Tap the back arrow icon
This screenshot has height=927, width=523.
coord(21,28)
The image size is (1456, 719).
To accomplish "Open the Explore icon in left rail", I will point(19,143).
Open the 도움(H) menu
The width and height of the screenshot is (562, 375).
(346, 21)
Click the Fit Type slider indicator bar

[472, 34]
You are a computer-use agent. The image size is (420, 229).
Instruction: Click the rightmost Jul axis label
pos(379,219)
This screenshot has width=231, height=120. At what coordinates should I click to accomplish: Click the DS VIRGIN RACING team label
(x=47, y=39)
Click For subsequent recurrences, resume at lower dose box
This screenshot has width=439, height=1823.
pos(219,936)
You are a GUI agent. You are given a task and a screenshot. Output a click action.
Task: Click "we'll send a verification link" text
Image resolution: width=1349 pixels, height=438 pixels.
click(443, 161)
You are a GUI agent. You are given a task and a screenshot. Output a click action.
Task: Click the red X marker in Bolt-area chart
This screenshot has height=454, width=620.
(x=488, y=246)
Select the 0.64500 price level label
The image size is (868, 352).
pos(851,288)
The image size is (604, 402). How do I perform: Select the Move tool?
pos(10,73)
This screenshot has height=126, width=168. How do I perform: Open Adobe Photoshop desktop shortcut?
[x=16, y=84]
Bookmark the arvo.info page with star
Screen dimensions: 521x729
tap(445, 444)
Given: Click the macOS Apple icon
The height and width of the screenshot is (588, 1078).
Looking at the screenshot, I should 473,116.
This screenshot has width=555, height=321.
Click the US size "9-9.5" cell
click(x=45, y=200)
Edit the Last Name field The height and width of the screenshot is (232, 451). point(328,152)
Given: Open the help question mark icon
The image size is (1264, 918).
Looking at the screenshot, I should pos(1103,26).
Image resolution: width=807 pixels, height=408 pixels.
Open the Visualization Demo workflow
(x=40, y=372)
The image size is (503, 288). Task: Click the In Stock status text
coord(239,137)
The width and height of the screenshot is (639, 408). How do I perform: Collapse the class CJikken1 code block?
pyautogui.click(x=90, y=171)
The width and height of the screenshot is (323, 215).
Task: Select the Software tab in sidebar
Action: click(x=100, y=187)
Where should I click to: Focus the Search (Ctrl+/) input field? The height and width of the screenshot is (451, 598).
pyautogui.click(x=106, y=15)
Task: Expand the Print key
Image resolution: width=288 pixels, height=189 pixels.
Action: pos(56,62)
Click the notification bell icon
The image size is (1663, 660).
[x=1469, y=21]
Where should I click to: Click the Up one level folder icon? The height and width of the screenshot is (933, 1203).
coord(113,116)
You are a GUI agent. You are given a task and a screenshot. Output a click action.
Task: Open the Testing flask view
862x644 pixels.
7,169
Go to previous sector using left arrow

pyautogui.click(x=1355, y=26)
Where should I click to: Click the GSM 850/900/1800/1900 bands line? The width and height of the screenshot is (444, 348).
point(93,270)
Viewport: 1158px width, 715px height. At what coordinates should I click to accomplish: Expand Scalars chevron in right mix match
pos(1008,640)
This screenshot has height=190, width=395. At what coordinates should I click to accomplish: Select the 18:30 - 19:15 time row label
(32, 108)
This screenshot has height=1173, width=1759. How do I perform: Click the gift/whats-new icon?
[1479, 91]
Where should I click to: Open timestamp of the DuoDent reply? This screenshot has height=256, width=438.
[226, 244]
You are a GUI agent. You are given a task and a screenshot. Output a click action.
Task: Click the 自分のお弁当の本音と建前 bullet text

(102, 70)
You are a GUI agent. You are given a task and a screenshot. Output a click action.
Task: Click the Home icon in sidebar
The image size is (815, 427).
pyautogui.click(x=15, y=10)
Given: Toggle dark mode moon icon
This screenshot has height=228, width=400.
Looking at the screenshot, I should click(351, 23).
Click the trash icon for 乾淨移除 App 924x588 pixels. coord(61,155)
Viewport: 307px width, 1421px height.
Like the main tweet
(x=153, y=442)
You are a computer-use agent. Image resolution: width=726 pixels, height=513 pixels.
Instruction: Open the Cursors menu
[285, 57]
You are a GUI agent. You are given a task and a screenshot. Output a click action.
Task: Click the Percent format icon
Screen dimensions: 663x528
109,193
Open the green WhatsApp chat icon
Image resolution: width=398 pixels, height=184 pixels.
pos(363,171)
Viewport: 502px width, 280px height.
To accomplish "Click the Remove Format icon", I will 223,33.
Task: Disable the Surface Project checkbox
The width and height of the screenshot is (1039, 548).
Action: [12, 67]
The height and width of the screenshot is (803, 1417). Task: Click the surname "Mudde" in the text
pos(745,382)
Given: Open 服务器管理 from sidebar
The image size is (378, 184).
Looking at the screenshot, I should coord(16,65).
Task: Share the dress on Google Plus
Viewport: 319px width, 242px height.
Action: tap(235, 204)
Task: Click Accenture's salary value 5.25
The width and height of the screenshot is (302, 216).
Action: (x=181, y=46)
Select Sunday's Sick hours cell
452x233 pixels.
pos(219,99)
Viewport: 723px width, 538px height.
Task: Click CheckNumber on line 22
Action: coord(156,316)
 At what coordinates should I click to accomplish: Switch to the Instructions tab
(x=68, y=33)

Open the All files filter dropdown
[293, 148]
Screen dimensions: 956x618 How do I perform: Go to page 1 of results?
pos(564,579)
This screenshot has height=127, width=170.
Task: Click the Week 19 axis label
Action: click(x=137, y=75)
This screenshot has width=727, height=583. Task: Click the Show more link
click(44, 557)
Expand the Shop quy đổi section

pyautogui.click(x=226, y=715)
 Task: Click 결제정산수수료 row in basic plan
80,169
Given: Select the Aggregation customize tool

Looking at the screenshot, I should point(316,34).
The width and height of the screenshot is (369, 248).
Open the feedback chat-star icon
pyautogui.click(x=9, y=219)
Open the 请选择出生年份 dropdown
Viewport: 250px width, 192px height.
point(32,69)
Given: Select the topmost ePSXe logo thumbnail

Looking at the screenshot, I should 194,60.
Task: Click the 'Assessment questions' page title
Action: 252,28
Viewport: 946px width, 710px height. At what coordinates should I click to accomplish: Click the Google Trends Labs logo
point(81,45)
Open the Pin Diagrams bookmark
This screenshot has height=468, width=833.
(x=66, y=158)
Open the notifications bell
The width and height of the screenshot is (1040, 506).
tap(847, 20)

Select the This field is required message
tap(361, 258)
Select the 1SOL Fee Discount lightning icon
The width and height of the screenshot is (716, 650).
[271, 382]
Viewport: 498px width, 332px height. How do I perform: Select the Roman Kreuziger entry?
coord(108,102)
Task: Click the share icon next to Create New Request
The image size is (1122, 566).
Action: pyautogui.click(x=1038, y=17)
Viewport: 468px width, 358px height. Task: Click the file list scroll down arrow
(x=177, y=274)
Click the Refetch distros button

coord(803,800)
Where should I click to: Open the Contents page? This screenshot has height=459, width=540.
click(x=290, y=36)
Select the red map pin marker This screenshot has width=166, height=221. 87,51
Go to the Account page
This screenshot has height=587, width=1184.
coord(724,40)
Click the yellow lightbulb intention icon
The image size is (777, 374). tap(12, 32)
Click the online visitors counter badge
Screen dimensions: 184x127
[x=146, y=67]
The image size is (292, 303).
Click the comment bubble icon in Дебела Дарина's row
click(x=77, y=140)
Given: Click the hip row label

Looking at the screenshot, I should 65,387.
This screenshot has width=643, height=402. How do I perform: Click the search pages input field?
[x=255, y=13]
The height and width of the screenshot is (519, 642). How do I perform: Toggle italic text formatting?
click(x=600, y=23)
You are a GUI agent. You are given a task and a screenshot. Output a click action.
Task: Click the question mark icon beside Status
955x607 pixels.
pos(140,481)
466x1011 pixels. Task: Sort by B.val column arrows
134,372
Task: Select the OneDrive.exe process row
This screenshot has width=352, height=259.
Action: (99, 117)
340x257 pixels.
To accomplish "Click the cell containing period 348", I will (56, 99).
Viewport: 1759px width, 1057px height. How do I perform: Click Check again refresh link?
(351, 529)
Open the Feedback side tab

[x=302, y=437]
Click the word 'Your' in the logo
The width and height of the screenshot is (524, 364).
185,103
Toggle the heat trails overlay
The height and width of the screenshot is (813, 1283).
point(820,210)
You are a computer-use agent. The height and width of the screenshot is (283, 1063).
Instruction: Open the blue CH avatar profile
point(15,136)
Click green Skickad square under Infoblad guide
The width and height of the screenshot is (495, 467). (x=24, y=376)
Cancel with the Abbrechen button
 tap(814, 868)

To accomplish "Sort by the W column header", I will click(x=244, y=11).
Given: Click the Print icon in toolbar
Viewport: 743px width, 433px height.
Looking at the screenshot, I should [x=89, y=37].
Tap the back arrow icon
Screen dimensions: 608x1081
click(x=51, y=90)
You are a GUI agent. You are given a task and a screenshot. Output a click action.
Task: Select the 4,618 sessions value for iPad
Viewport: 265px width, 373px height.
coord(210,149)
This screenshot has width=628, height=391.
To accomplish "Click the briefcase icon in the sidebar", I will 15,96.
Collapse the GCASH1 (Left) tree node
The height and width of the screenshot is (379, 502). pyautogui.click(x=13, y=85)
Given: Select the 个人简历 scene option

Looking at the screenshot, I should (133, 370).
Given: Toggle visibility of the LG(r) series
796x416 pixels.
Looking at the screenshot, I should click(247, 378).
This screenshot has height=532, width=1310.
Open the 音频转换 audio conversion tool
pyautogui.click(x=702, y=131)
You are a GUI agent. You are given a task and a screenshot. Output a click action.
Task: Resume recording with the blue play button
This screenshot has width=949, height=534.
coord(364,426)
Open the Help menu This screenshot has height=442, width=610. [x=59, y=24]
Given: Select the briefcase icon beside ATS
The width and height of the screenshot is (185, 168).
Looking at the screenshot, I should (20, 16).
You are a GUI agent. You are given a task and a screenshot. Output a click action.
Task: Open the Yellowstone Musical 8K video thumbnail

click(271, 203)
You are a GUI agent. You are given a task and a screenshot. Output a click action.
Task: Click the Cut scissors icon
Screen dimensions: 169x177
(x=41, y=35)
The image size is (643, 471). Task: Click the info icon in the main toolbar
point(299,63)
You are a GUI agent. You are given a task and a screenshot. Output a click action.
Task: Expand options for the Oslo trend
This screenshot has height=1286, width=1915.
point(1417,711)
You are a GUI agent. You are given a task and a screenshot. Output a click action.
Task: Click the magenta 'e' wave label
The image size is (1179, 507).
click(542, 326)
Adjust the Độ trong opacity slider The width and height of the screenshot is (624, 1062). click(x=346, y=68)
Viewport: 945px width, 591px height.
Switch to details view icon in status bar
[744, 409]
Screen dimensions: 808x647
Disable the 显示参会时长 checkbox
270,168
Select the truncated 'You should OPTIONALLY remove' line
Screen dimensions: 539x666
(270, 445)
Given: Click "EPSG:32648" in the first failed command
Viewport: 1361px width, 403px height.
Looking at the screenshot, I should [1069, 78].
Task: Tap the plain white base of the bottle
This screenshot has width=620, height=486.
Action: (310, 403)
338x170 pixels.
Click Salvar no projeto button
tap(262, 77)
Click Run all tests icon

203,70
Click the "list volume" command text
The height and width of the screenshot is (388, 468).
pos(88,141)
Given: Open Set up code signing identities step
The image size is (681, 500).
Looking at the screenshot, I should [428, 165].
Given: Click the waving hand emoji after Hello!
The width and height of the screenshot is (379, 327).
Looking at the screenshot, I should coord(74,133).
· · · · ·
Copy out each line of the data where the string "beside" appears.

Task: Click the question mark icon beside Status
Given: Select the briefcase icon beside ATS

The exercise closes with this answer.